This paper turned out to be a gold mine of information on fluorescent spectrometry of crude oils. Some of the points that stood out to me were: -visible excitation (>450 nm) is generally not suitable for crude oil excitation -complexity of crude oil results in broad spectrum of adsorption and excitation, meaning identification of specific compounds is not feasible -In general, adsorbed light is red-shifted (i.e. light emitted is of greater wavelength than light adsorbed) -Most emissions for light and heavy crude oils are in the 450-500 nm range -with that said, the wavelength of adsorbed light is important- it looks like the LED black light i'm using generates somewhere between 380 and 400 nm light -Because there are many different compounds in the oil, fluoresced light may be re-adsorbed, and re-fluoresced -It appears that with the black light I am using, approximately 60% of the energy adsorbed by any oil will be emitted in the form of fluorescence
I forgot to mention this on my last update, but the spectra I posted of the detergent fluorescing, I had to use a 4 second exposure time when taking the pictures to get usable spectra.

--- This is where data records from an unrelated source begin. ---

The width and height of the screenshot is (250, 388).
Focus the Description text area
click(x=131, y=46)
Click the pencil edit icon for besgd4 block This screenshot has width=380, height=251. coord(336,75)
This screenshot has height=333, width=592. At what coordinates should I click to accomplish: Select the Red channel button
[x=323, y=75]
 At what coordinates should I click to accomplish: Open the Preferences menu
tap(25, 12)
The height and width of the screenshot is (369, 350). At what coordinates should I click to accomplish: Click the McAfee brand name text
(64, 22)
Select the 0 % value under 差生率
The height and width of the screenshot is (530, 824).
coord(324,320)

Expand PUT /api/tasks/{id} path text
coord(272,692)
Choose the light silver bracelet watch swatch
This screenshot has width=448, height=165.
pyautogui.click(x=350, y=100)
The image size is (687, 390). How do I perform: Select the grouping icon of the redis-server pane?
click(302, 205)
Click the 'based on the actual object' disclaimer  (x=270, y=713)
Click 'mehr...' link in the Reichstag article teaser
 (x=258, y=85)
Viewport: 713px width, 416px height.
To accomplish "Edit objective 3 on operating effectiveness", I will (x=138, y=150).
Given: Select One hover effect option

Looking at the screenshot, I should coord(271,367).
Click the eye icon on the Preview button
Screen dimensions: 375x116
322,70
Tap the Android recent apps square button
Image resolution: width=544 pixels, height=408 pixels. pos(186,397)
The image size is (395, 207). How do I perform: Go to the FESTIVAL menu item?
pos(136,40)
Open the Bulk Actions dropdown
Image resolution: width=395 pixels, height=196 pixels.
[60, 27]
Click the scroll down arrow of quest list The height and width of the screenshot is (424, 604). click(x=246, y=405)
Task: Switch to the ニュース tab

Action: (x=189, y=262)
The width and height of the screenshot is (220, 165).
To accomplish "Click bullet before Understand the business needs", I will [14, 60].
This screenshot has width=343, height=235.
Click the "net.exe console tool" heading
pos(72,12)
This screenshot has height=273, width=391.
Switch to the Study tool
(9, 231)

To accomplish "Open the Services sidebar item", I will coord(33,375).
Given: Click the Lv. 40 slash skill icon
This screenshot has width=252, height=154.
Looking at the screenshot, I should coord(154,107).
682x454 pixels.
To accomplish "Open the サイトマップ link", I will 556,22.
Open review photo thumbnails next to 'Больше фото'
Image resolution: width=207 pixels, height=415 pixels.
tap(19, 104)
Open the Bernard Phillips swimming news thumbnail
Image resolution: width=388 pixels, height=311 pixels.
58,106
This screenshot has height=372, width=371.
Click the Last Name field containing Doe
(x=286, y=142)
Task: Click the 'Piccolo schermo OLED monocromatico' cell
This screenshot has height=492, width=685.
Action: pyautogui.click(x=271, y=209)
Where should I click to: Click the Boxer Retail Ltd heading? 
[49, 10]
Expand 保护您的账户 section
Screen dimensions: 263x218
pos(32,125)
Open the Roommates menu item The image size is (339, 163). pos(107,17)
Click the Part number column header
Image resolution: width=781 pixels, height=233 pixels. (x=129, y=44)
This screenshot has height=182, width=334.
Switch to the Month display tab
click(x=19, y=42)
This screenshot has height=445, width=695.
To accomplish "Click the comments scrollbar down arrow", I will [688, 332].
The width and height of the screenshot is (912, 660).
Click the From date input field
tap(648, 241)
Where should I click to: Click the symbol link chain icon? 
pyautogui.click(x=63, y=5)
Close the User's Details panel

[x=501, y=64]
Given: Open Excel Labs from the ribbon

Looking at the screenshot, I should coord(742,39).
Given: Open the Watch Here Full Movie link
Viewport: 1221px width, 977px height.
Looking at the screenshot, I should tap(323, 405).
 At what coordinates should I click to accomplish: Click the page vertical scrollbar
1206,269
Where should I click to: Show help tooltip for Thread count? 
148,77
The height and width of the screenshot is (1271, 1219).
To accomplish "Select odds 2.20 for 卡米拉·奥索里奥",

Another issue that may come up is that when looking at fluorescence of real water samples, particulate matter may scatter the black light, creating a spectrum including the black light wave lengths, which would make the sample look like it was fluorescing, when it may not have been. One way to solve this would be use a purely UV (non visible) light source. Another could be to throughly filter the samples. I'm not sure if the spectra of the UV light source could be distinguished reliably from the fluorescent spectrum.
Also this week, I will hopefully calibrate the spectrometer by using a salt flame test, which should produce a well known spectra to compare to.